Wind farm investors may have to repay federal subsidies

25 February 2016


Investors in the giant Alta Wind facility in California's San Joaquin Valley have started an action in the US federal court to recover subsidies they say are owed. But they but could end up millions of dollars worse off - through having to return subsidies they have already received.
Some of the wind farm's early investors assert that more than $200 million in additional subsidies is owed to them by the federal government. But Obama administration officials, in their turn, are arguing that the government paid $59 million too much.
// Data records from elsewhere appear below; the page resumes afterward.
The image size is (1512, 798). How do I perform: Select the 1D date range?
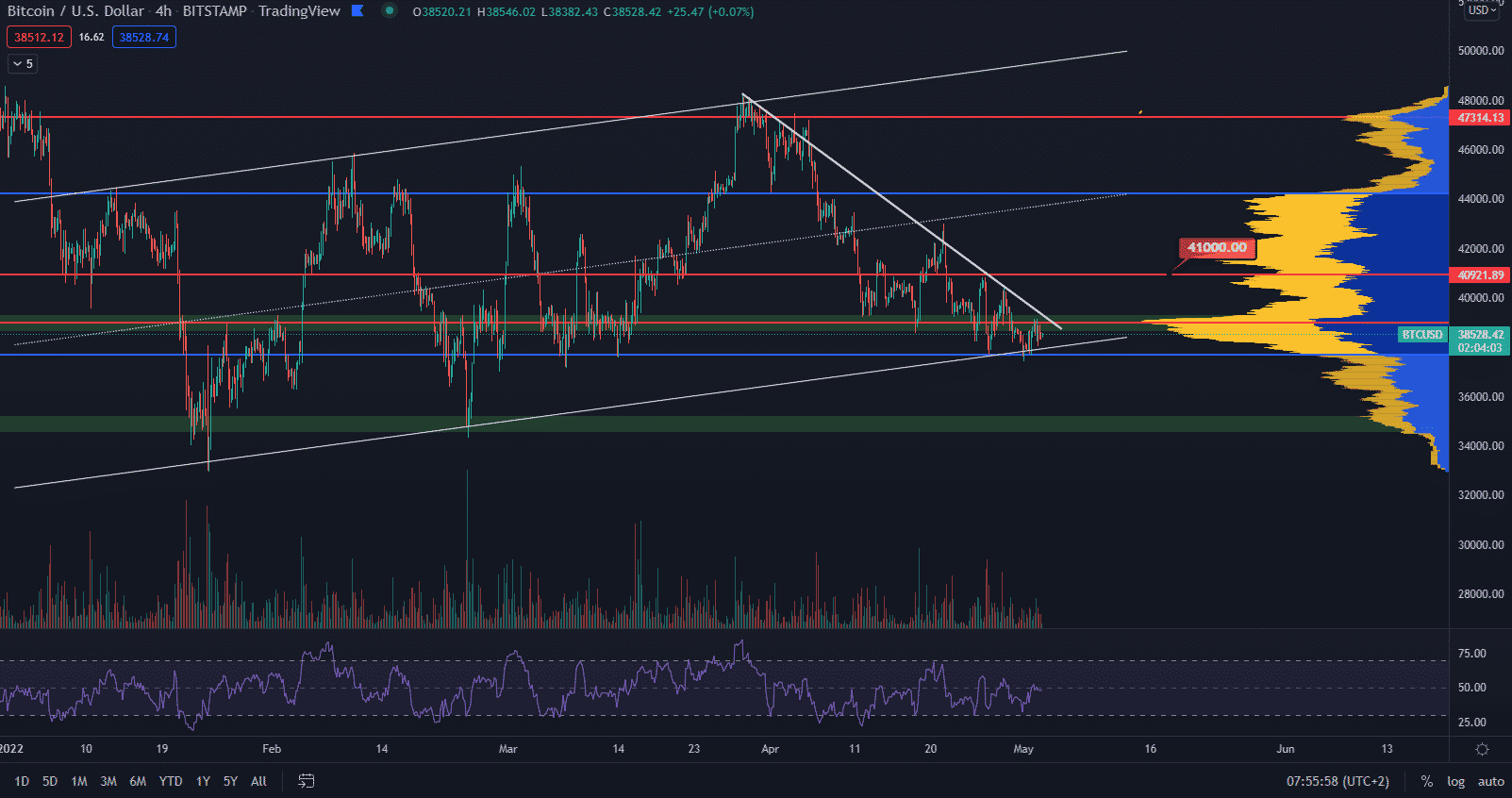tap(22, 781)
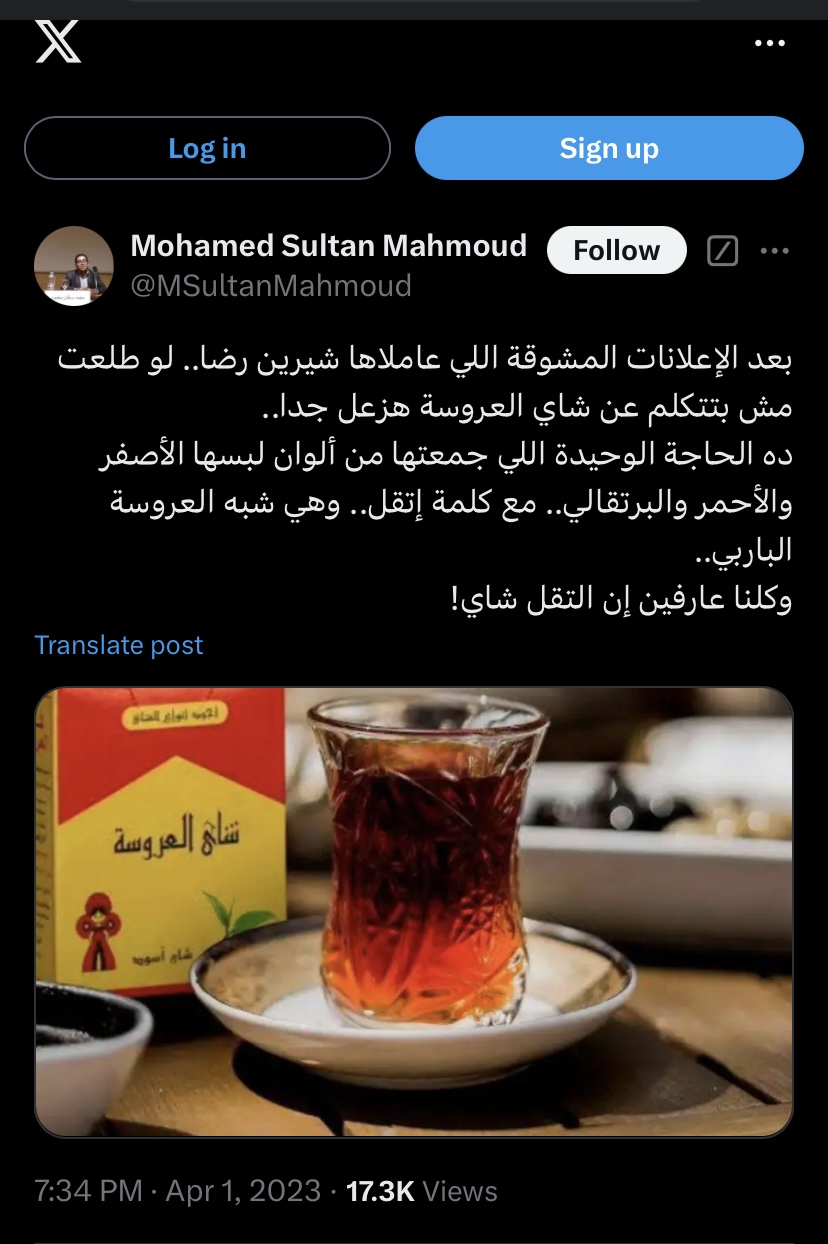828x1244 pixels.
Task: Open the @MSultanMahmoud handle link
Action: tap(271, 286)
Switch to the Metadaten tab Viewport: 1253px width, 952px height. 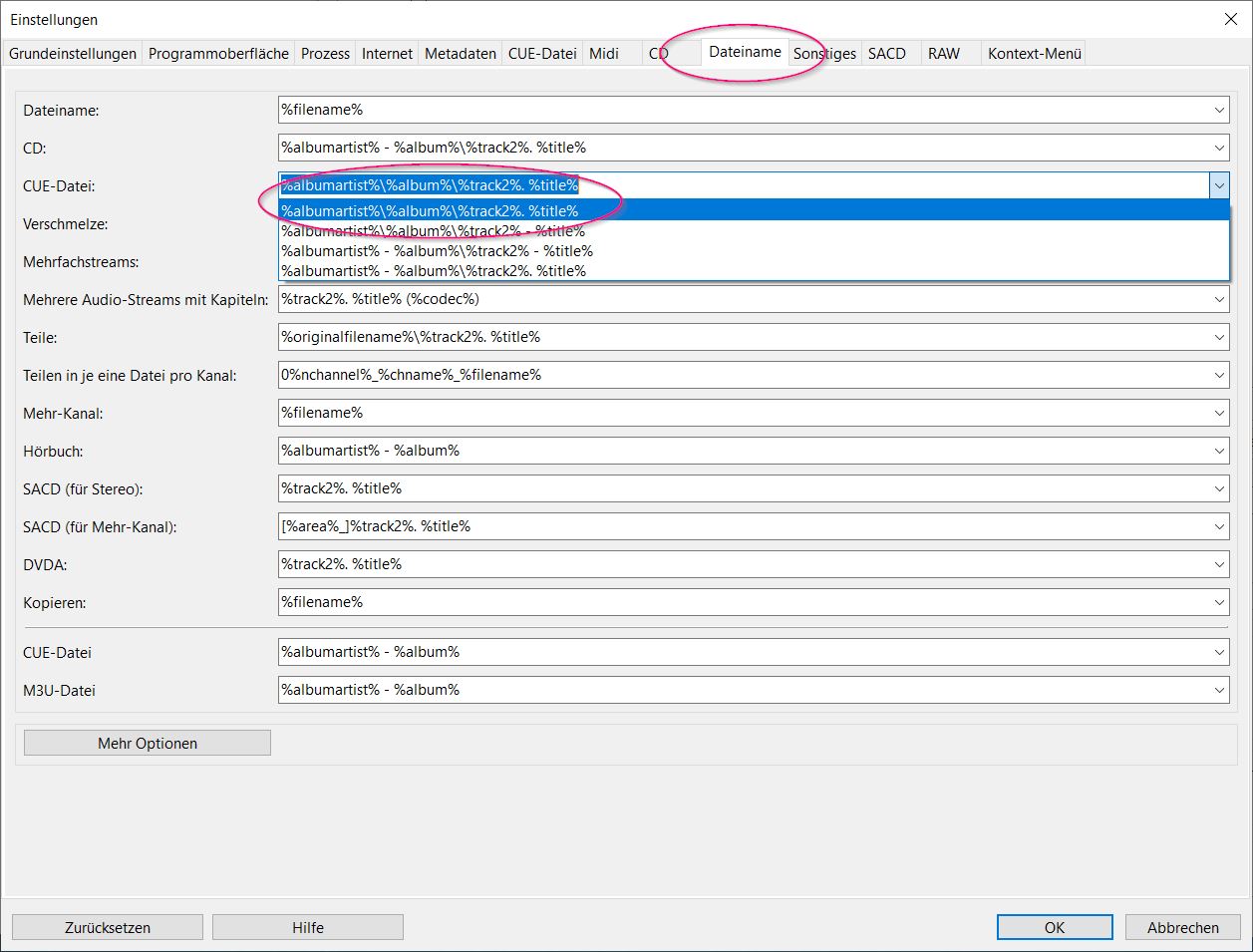point(460,54)
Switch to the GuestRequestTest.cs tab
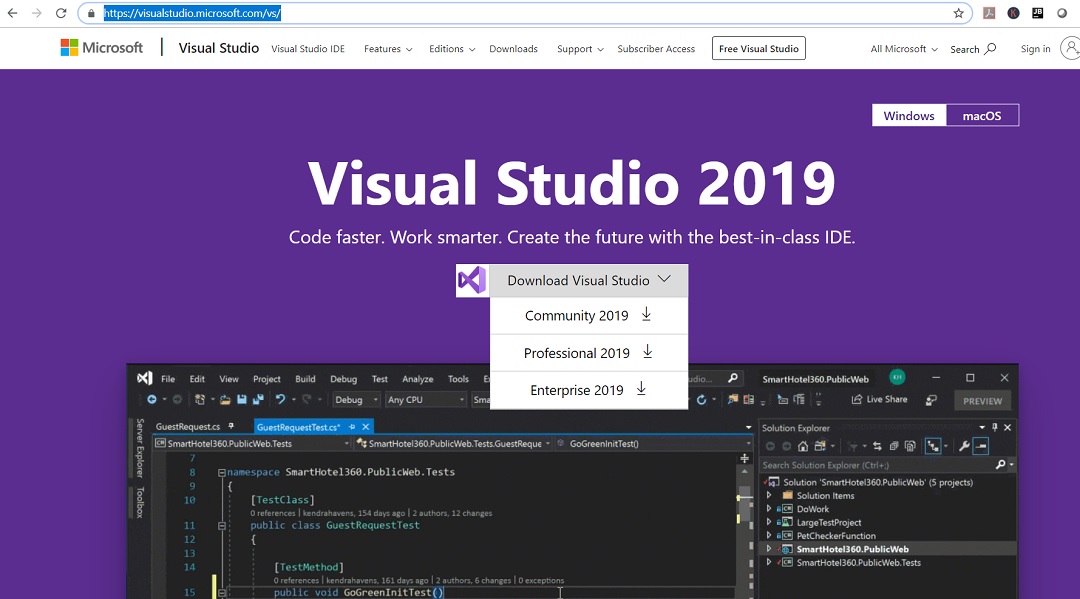1080x599 pixels. [299, 427]
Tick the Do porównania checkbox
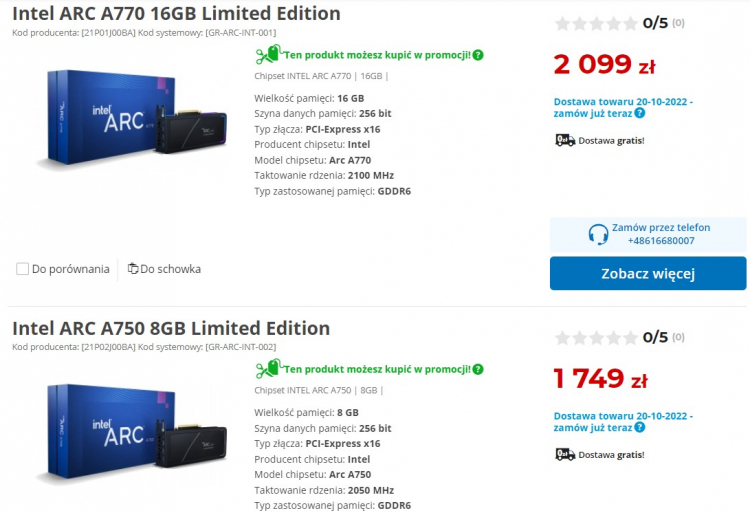The height and width of the screenshot is (513, 750). (22, 269)
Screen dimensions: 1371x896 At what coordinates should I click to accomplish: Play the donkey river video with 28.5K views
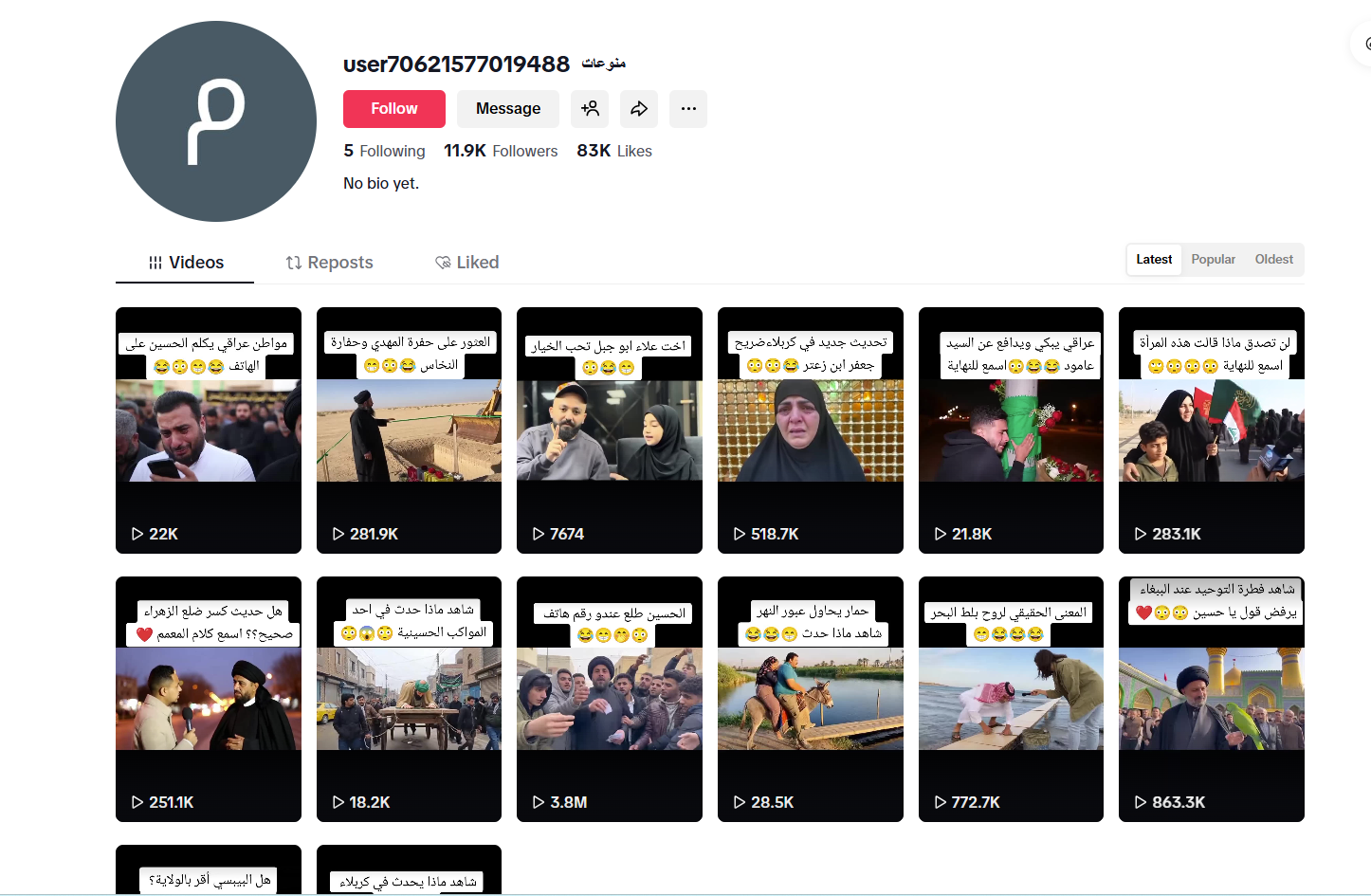coord(810,699)
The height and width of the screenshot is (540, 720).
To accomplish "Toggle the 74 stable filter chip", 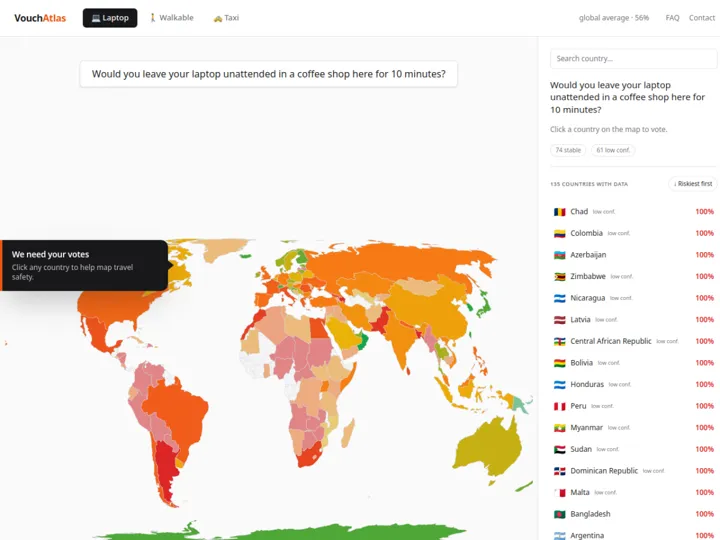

Last week, a judge sharpened the administration's side of the sword, agreeing that the U.S. can try to retrieve some of the taxpayer dollars paid.
On 10 February in the US Court of Federal Claims judge Thomas Wheeler decided that the Treasury Department could counter the claims from investors in the Alta Wind project, the largest wind farm in the United States.
The wind farm investors, Wheeler wrote, "have no guarantee of keeping the amounts that Treasury paid them." He noted that "a refund always was a possibility given a proper understanding of the issues." An upcoming trial, on 9 May, will determine who owes money to whom. It is likely to be scrutinised closely by the USA's big renewable-energy investors, which include giant corporations such as Google, for spillover effects.
Wheeler's ruling has surprised the Alta Wind Facility investors. When they started their suit in 2013 to get a bigger share of federal money, the possibility that they could be the ones owing $59 million did not appear to be on the table.
Under a Democratic-drafted $787 billion stimulus bill (the 2009 American Recovery and Reinvestment Act) renewable energy developers could receive federal grants equal to 30% of the project's 'reasonable and allowable' costs. The problems now arising are over how these costs are calculated. From 2009 to 2013, according to a Treasury Department report, at least 9016 such grants worth at least $18.5 billion were provided. Some, in turn, prompted lawsuits over how the government calculated grant amounts. At least two dozen such suits have been filed in claims court, according to a tally by Hunton & Williams.